The study found that the elderly were "vilified" on three-quarters of the Facebook sites examined, and noted that "In some cases, executing the aged was proposed."

While not everyone called for the death of those 69 and older, more than one-third of the sites advocated banning older people from public activities including driving and shopping.

This is the first study of age stereotypes that appear on social-networking sites.

“Facebook has the potential to create new connections between the generations,” said Levy. “Instead, it may have created new obstacles.”

Yale noted that the media site's policies expressly forbid hate speech directed at several groups, but the aged are not among them.

A Facebook spokesman said the company had not yet seen the research, but noted that as of February 2012, one-third (34 percent) of Internet users age 65 and older use social networking sites such as Facebook, and 18 percent do so on a typical day. The spokesman directed Huffington Post to a University of Arizona study that found using Facebook could improve the memory of people 65 and older as well as help them feel more socially connected.

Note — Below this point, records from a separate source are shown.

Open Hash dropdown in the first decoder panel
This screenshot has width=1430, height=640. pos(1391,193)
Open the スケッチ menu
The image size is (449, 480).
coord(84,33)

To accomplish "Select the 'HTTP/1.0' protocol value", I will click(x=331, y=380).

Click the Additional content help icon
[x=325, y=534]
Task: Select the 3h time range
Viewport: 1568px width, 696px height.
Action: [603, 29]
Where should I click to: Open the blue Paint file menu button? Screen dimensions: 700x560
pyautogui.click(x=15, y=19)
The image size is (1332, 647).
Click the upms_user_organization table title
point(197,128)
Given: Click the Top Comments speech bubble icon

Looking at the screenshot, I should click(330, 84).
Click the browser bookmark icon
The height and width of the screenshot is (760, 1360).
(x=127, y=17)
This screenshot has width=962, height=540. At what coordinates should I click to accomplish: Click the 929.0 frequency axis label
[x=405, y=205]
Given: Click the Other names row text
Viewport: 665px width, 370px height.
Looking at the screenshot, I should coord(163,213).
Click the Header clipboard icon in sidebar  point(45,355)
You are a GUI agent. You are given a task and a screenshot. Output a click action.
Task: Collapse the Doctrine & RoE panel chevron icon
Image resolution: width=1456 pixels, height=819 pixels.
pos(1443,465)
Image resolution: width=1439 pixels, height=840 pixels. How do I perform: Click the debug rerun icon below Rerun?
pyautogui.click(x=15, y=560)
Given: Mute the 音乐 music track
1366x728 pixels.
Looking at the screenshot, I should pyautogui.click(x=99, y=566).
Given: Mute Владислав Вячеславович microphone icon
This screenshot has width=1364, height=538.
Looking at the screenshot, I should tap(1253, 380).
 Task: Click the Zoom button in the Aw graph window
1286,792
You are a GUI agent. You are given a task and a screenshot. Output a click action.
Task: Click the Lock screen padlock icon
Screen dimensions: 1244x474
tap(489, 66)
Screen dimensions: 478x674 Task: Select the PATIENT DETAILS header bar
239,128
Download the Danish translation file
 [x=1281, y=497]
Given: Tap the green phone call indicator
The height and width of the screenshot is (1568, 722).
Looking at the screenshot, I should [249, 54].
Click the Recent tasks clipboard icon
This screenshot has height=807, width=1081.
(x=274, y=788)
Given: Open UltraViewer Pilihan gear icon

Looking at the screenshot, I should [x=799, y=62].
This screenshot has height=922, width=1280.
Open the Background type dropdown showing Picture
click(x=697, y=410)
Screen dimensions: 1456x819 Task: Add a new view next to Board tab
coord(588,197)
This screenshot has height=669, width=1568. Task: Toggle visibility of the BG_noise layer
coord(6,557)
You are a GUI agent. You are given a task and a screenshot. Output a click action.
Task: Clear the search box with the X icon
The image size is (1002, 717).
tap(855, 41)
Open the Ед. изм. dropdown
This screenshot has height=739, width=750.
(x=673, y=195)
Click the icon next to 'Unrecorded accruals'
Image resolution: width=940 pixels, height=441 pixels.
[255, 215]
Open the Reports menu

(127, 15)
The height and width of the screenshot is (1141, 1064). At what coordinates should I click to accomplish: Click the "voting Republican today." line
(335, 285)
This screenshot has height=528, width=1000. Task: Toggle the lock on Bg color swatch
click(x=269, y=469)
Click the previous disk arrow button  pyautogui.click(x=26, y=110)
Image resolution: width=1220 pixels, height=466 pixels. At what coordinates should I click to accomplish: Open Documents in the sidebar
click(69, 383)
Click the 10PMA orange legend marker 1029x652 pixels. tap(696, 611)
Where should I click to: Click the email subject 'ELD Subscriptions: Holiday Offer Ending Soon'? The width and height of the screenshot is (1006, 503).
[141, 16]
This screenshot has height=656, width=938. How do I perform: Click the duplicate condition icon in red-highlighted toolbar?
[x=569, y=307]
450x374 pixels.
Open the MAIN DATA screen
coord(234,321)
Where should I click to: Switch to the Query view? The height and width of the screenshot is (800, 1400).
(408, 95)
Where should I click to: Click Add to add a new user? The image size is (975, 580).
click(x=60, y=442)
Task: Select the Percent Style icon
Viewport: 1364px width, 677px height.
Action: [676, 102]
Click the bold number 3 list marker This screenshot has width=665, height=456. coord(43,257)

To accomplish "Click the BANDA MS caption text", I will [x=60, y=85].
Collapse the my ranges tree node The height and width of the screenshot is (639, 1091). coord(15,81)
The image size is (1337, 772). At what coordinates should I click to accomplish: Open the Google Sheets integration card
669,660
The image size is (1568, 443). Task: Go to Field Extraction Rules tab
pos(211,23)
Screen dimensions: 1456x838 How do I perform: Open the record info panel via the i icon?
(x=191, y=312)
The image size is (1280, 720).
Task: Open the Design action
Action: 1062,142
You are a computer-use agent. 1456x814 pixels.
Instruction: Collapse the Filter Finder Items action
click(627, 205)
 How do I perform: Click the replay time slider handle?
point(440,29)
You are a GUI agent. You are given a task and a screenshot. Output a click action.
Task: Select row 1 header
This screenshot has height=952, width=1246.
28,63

And while we don't quite consider this as much a matter of age discrimination as it is a technological quirk, last month we reported the problems a 104-year-old had trying to sign on to Facebook, which wouldn't let her type in her real birth year of 1908. Marguerite Joseph, from Grosse Pointe Shores, Michigan, has been 99 years old for the past two years, as far as the social media network knows.

The Yale study appears in the online version of The Gerontologist. Researchers from the University of California in Berkeley, Hopkins School in New Haven and Hunter College in New York co-authored the study.